Social Etiquette

You pay a surprise visit to your close friend and discover he has relocated to the US without informing you. You invite people to your mother’s burial ceremony; it’s only your wife and children who show up. Everyone else has an invitation to your colleagues wedding except you. You have come to the realization that people avoid you. It happens even to the richer than rich people. I have highlighted a number of routine social activities that we should pay particular attention to in order to create and maintain the desired social impression required.


Greetings and courtesy

Social etiquette standards differ amongst different cultures and gender. Your long lost friend introduces you to his wife and you give her a bear hug. It could be an innocent gesture or borne out of the mischief of ‘tapping current’.Always watch out for body language before you grab at women. You don’t greet people unless they greet you first.

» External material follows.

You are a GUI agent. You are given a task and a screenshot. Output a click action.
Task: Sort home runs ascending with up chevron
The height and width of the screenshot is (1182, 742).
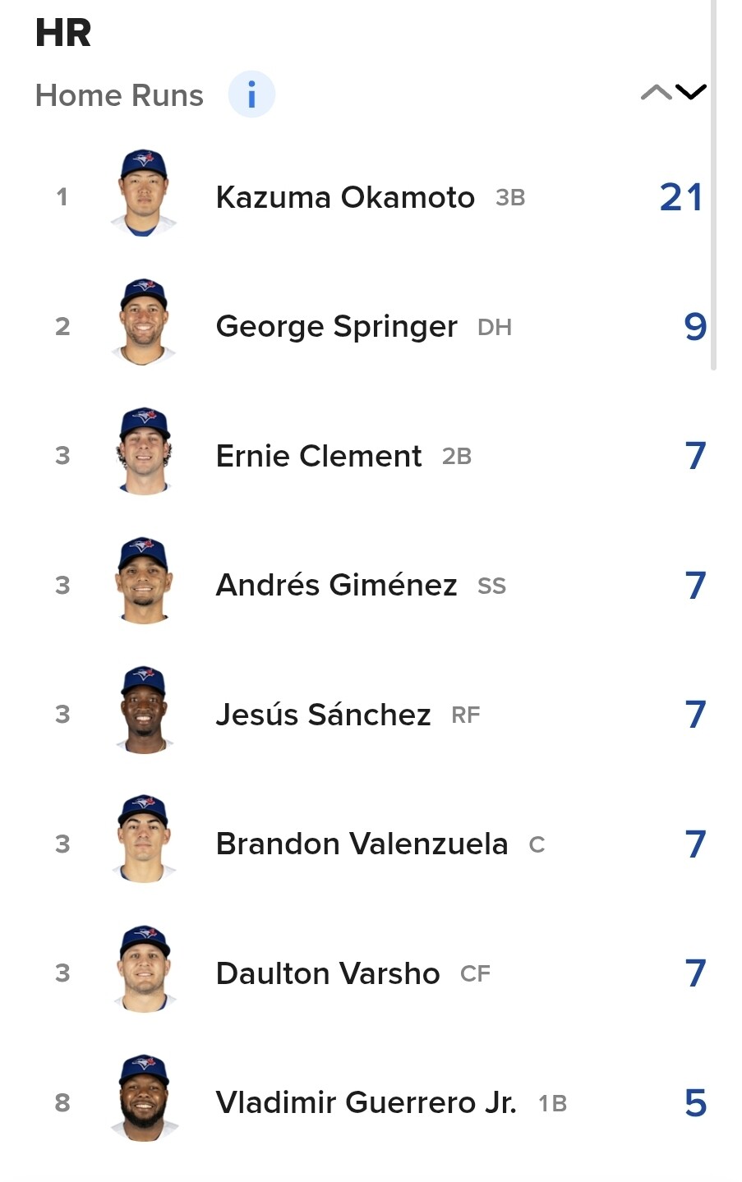pyautogui.click(x=656, y=92)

You come across your friend’s baby strapped in her baby chair and you reach down to unstrap the child; you proceed to carry the child without permission. Same goes for handing other people’s children sweets or biscuit without first obtaining the permission of their parents.


A long-time friend loses his/her parent; your condolence should be offered in person not through text or phone call. Don’t be too busy for them or they will be too busy for you. Nothing is worth celebrating if there are no witnesses!



The way we dress speaks volume about us. You can imagine planning to go to a friend’s baby’s christening and you dress as if you are planning to seduce her husband.   It’s your son’s graduation day and your make-up is like an audition for The Run’s Girls movie. You are more or less a grandfather and but you sag your trousers, this is unbefitting. Ensure your wardrobe attracts the kind of attention and invitations you want.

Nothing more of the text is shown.